--- Source extract ---

┄┄┄┄┄┄┄┄┄┄┄┄┄┄┄┄┄┄┄┄

One woman from a village west of Celaya told Gill, “One hundred percent of us have families in the United States.”

Gill spoke to Celayenses educators who said schools now try to fill roles traditionally held by men. Teachers spoke about moral education and teaching life skills. Gill says some Celayenses attribute increases in drug abuse and drop-out rates to migration.

A teacher in Celaya told Gill, “The kids miss their dads, and can’t concentrate in school as well. You see a huge change in winter, when a lot of the men come back. The students are animated and excited to learn. Unfortunately, some parents never return and families disintegrate. This tends to happen more.”

With the help of Todd Drake, these children from Celaya created paintings about emigration. Photos: Todd Drake

Loyalty means everything

Some men are extremely faithful and send money home regularly. Others aren’t and don’t.

┄┄┄┄┄┄┄┄┄┄┄┄┄┄┄┄┄┄┄┄

--- Record set ---

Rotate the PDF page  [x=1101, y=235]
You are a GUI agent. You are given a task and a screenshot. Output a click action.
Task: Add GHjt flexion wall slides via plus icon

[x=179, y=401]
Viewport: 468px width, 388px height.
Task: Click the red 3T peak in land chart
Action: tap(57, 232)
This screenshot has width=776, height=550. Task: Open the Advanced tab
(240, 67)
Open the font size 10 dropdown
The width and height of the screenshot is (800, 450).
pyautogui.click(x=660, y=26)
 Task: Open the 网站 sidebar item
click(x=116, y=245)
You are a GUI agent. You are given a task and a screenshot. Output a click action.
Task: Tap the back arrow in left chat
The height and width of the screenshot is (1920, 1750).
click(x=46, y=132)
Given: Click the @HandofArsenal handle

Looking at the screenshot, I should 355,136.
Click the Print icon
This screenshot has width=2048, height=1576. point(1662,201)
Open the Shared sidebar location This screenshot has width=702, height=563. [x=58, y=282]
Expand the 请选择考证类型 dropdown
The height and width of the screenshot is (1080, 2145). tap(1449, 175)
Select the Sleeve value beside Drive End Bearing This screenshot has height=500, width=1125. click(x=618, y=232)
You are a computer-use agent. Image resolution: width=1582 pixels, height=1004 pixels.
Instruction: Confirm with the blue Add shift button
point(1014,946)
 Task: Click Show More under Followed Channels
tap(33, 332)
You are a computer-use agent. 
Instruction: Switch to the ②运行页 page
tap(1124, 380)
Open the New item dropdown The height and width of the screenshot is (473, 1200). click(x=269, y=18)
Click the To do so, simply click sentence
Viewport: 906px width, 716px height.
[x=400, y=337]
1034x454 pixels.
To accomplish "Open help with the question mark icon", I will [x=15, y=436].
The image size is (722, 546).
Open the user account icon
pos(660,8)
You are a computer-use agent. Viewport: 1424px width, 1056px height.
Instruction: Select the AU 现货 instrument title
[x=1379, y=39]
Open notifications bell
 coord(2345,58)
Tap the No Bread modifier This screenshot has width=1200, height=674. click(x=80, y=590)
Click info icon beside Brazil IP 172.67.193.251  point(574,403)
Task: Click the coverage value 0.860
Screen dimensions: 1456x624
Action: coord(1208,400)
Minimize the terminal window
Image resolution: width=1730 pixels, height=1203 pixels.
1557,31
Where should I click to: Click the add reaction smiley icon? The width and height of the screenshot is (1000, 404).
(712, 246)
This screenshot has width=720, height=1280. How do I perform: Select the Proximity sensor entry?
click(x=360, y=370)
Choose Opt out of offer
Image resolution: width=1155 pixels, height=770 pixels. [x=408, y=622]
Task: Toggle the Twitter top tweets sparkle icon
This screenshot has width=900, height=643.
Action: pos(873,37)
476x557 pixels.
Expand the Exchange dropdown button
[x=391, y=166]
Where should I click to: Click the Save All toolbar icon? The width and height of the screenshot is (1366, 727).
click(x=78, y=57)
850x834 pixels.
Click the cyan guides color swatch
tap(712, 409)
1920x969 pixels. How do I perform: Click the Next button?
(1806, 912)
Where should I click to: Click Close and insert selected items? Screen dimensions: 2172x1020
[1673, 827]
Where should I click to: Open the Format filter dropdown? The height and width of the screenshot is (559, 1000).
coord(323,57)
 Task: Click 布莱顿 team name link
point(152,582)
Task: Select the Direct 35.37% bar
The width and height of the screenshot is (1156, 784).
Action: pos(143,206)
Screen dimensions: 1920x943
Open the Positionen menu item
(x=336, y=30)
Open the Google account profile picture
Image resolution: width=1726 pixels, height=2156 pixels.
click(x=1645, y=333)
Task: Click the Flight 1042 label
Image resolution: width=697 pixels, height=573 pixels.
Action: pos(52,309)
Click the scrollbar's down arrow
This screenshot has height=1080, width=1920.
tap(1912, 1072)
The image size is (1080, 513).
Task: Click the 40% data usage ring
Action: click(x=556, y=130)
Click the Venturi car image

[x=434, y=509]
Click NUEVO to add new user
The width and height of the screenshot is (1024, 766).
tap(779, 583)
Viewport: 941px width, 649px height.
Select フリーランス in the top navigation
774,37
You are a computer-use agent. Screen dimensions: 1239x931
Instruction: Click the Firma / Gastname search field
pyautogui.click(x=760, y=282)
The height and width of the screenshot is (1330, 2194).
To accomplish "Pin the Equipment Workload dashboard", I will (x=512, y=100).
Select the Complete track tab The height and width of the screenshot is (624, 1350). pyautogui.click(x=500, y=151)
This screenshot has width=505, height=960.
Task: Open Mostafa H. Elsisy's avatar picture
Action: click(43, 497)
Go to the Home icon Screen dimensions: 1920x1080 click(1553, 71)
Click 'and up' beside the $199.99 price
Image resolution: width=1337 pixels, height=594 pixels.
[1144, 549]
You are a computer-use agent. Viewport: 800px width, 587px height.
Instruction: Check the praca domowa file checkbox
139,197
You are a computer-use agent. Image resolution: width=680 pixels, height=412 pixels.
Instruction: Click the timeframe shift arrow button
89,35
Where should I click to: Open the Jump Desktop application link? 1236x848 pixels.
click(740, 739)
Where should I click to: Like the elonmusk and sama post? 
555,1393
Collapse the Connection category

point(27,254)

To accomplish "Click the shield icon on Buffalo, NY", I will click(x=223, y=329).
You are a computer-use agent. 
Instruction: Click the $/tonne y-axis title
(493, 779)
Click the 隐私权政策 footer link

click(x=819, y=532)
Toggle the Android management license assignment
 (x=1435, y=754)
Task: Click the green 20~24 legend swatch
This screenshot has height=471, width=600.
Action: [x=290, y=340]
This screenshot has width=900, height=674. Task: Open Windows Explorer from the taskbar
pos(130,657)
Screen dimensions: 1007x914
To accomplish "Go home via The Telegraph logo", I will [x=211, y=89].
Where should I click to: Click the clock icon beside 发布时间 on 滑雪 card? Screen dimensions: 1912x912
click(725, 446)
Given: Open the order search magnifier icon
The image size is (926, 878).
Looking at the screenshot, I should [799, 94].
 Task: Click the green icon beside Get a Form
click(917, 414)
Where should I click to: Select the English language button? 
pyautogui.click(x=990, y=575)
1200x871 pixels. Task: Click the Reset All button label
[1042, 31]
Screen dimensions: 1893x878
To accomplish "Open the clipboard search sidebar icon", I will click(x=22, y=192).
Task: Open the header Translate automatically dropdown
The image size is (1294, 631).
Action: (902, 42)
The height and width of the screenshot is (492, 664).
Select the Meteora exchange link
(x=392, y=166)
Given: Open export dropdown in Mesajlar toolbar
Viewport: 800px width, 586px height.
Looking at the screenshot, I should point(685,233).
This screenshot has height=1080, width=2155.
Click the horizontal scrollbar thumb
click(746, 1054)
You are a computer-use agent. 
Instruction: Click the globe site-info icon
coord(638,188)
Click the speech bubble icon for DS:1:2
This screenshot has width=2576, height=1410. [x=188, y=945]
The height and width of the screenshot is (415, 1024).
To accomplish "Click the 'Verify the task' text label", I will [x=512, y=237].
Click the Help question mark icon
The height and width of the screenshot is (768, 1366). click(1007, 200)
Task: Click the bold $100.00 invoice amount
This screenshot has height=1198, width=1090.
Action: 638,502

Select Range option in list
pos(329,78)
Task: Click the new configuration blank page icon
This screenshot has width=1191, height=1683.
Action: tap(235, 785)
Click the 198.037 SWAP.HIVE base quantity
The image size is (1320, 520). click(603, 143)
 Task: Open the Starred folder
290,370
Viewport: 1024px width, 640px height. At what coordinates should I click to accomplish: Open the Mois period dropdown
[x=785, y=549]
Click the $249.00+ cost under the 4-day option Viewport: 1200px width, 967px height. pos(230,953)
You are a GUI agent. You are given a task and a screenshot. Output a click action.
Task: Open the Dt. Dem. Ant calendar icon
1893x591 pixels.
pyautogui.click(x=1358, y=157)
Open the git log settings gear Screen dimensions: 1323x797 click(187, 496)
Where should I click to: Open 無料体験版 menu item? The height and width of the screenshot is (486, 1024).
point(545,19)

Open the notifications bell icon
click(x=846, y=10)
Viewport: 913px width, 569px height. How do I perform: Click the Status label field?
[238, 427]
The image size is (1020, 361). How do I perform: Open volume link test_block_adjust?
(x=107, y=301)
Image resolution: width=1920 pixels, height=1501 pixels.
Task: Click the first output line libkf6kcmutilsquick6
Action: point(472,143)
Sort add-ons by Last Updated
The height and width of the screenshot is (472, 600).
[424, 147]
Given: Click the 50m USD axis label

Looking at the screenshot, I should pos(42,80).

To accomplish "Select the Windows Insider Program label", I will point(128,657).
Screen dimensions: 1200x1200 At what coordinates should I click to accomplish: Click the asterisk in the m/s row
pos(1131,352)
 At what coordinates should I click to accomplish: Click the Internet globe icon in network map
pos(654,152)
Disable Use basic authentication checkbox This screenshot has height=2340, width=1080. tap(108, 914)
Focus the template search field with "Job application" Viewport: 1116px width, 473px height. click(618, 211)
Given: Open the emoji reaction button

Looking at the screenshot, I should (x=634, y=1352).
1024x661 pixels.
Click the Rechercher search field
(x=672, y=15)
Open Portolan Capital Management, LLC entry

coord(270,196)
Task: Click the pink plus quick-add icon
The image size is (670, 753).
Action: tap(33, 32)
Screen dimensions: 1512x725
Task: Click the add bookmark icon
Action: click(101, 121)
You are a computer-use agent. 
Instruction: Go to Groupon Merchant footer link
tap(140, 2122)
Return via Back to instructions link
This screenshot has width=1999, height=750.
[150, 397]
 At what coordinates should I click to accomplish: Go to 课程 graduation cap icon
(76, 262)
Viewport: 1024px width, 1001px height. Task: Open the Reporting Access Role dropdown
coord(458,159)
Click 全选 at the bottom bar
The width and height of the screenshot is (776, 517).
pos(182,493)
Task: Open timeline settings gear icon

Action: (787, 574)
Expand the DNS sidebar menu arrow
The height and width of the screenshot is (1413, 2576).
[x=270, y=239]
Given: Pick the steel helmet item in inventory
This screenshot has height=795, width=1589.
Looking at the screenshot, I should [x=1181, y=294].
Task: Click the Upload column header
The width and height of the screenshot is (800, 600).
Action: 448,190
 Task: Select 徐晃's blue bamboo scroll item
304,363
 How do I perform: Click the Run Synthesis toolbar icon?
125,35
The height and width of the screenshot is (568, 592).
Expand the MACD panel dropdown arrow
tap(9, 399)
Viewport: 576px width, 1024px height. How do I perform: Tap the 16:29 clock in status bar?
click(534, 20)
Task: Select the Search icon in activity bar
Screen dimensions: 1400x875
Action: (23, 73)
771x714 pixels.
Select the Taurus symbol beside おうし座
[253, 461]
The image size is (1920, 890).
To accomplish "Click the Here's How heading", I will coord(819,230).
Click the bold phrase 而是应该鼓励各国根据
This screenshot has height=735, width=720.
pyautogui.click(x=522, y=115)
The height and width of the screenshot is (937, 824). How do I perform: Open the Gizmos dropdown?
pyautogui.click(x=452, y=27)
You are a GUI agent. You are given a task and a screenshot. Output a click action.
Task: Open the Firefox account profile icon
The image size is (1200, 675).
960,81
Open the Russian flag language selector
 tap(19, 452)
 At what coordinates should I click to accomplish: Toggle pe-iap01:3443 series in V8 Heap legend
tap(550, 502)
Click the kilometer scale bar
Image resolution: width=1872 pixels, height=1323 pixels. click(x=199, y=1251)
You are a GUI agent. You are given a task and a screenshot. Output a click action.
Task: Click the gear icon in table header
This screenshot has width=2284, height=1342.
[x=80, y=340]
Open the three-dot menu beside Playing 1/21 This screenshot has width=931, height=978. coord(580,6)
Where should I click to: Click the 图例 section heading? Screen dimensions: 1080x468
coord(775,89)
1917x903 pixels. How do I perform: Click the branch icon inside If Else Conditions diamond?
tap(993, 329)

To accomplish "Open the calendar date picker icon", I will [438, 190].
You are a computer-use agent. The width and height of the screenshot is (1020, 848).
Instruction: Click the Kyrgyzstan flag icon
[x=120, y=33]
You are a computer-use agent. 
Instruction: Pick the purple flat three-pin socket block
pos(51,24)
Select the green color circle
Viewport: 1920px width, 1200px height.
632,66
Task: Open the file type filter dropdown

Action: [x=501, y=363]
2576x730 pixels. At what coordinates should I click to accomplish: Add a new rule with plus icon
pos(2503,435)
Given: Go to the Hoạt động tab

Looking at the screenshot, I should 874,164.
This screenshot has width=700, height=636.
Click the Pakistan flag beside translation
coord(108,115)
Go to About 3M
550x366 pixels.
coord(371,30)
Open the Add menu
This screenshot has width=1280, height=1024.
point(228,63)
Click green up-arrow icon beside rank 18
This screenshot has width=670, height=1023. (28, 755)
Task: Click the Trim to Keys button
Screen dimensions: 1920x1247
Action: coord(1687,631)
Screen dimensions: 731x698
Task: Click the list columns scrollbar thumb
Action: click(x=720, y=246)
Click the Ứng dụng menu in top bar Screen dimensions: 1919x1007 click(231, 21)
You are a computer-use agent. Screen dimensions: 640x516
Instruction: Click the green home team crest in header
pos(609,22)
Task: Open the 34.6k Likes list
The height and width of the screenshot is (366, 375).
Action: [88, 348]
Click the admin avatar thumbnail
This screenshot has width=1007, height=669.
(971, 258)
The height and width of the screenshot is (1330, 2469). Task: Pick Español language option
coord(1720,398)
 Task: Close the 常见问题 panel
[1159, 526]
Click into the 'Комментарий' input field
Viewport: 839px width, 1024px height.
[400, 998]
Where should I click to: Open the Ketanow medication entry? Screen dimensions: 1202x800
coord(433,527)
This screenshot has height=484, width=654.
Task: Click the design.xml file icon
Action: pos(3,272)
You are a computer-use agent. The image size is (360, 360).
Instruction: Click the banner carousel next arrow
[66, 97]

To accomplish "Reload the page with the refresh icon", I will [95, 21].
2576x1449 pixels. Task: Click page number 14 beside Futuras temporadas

┄┄┄┄┄┄┄┄┄┄┄┄┄┄┄┄┄┄┄┄

--- Requirements ---
[a] Answer these questions using the text on migration from Celaya, one answer per line:
(i) What did the woman from a village west of Celaya tell Gill?
(ii) According to the teacher, when is a huge change seen in the students?
(iii) Who helped the children from Celaya create paintings about emigration?
[b] Continue the text on migration from Celaya, picking up right after its final sentence.
The items have no role in any of this.

--- Task results ---
[a]
(i) "One hundred percent of us have families in the United States."
(ii) In winter, when a lot of the men come back.
(iii) Todd Drake.

[b]
Saul, a Celaya resident, told Gill, “There are people who, after three months, forget their family. They meet another señorita, maybe more pretty or young, or maybe they have left their wife. There are a lot of people like this.”

Another told Gill, “Some men change a lot. There are many who don’t come back, many who never call. They don’t communicate. They leave their families here, their wives. They find new families and stay.”

In 1994, sixty-four Mexicans lived in Carrboro. Now there are about two thousand. Most come directly from Celaya. Over the past ten years, though, some migrants came from California, which has been home to a large Hispanic population ever since the United States annexed part of Mexico in 1848. Gill says that some settled Mexicans in California are hostile to newcomers.

“Settled Mexicans get lumped into the category of Mexicans using up tax dollars and all the stereotypes,” Gill says. “They want to be distinct from new immigrants.”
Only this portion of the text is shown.